Material provided.

┏━━

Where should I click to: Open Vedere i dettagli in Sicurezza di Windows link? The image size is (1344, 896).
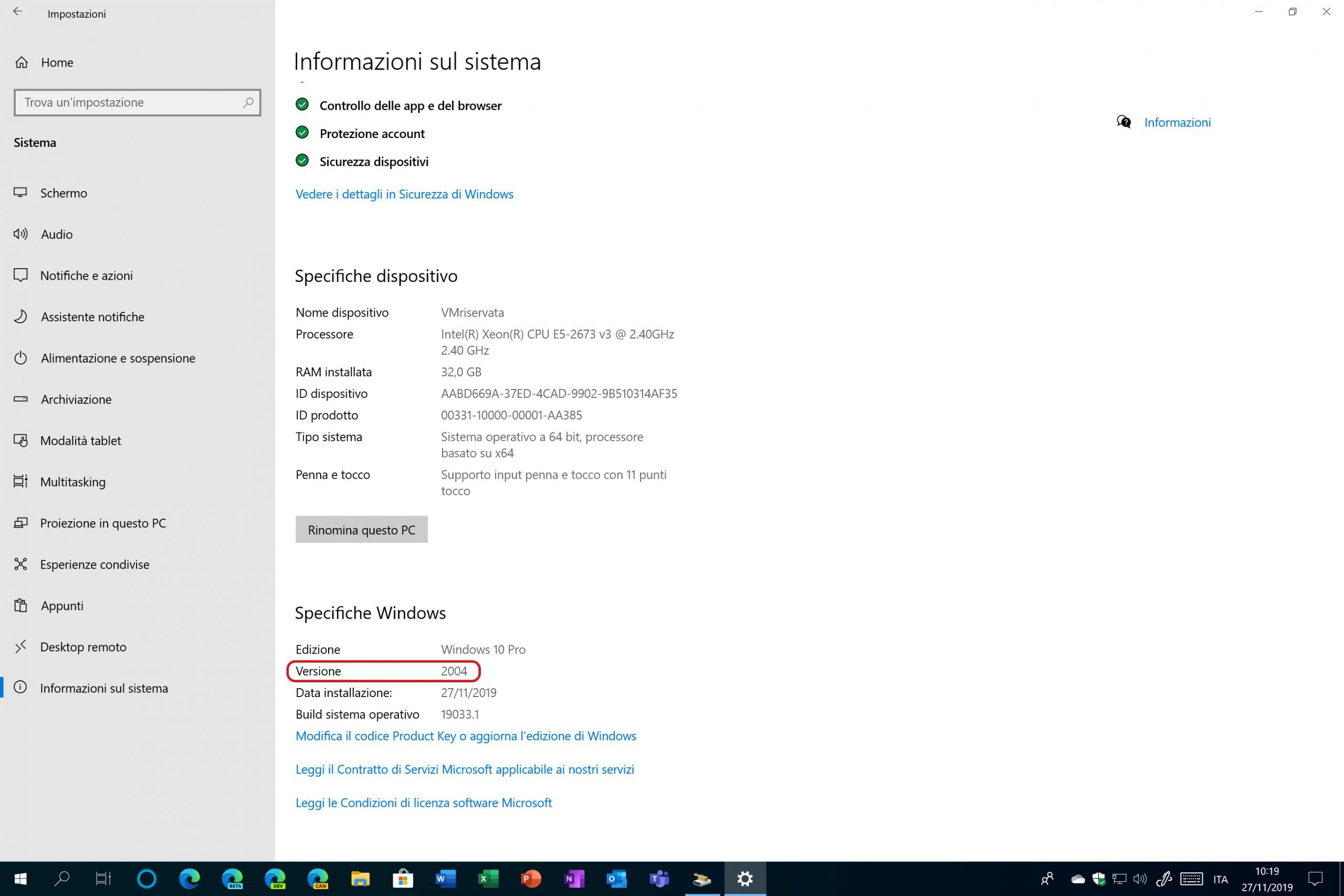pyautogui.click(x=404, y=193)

┗━━
┏━━

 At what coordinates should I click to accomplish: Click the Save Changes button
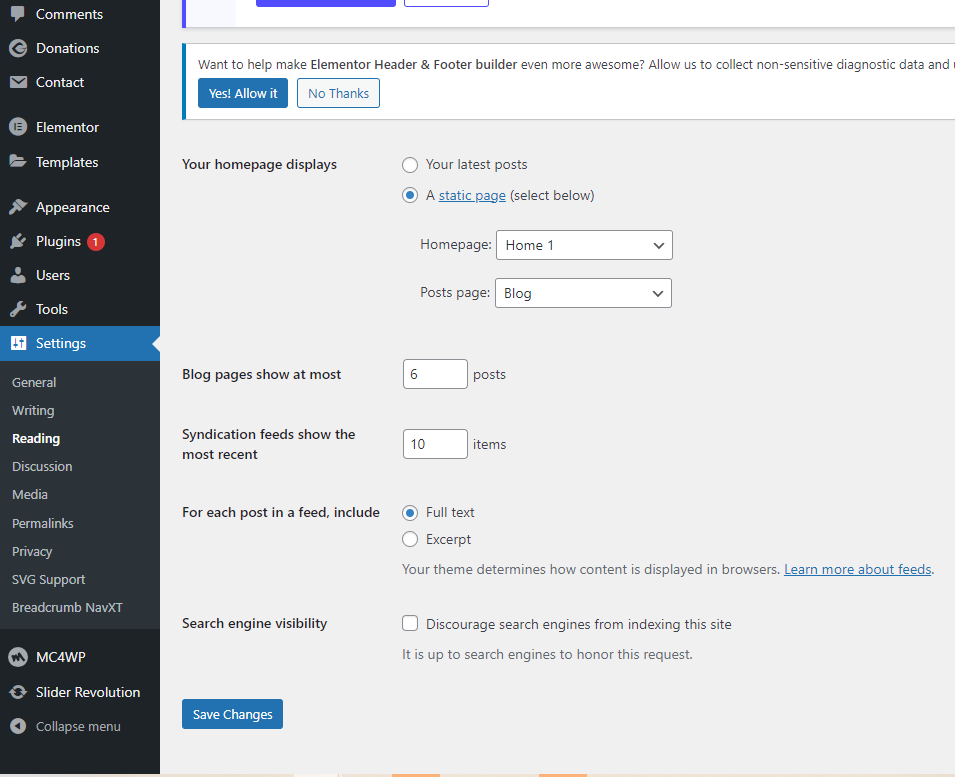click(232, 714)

┗━━
┏━━

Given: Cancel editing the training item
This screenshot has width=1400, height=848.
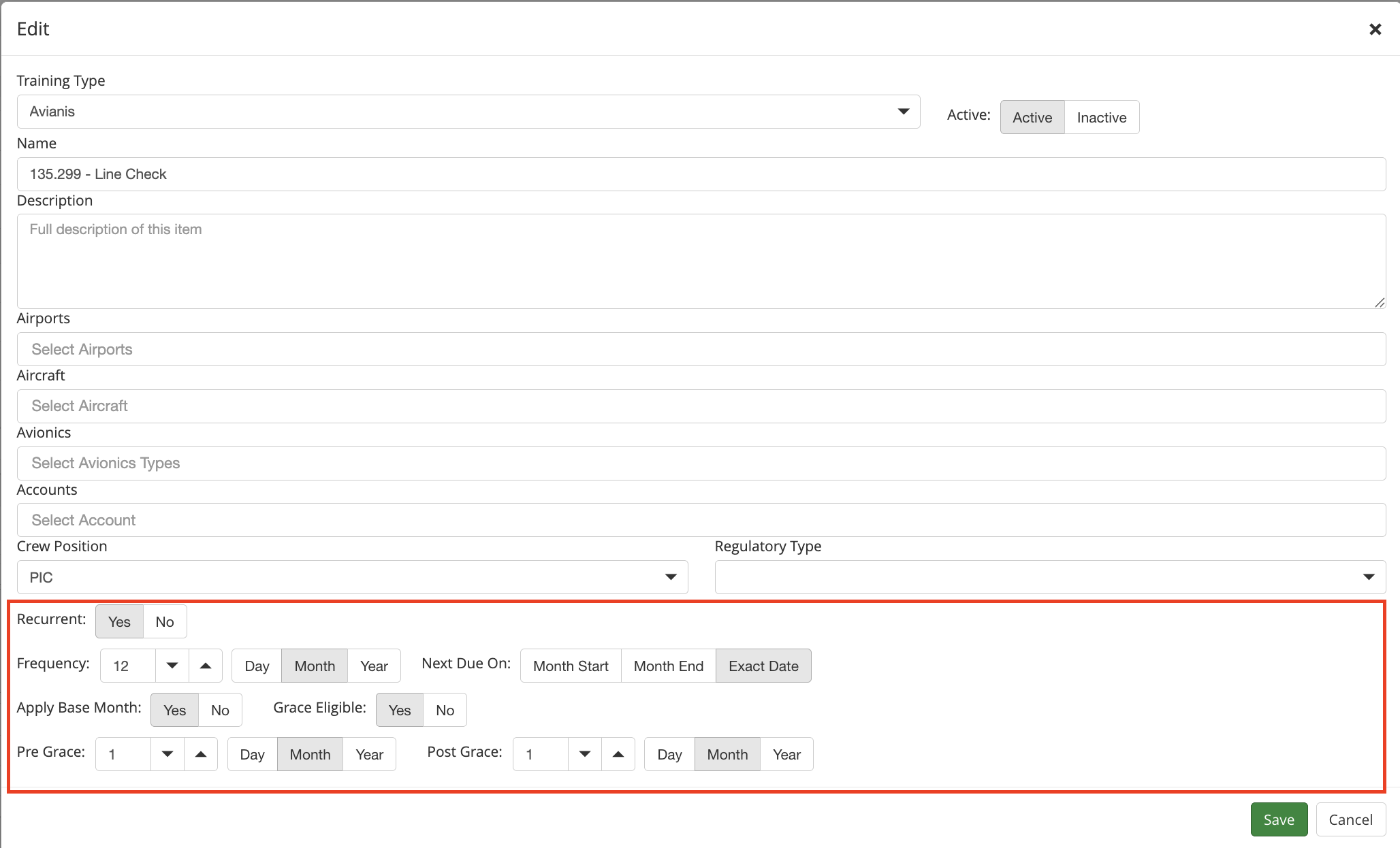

┗━━

Your instructions.
Convert the listing lines running from the line containing "Given: Cancel editing the training item" down to the line containing "This screenshot has width=1400, height=848.", both included, into a JSON list of strings with one string per line and blank lines omitted.

Solved exercise.
[
  "Given: Cancel editing the training item",
  "This screenshot has width=1400, height=848."
]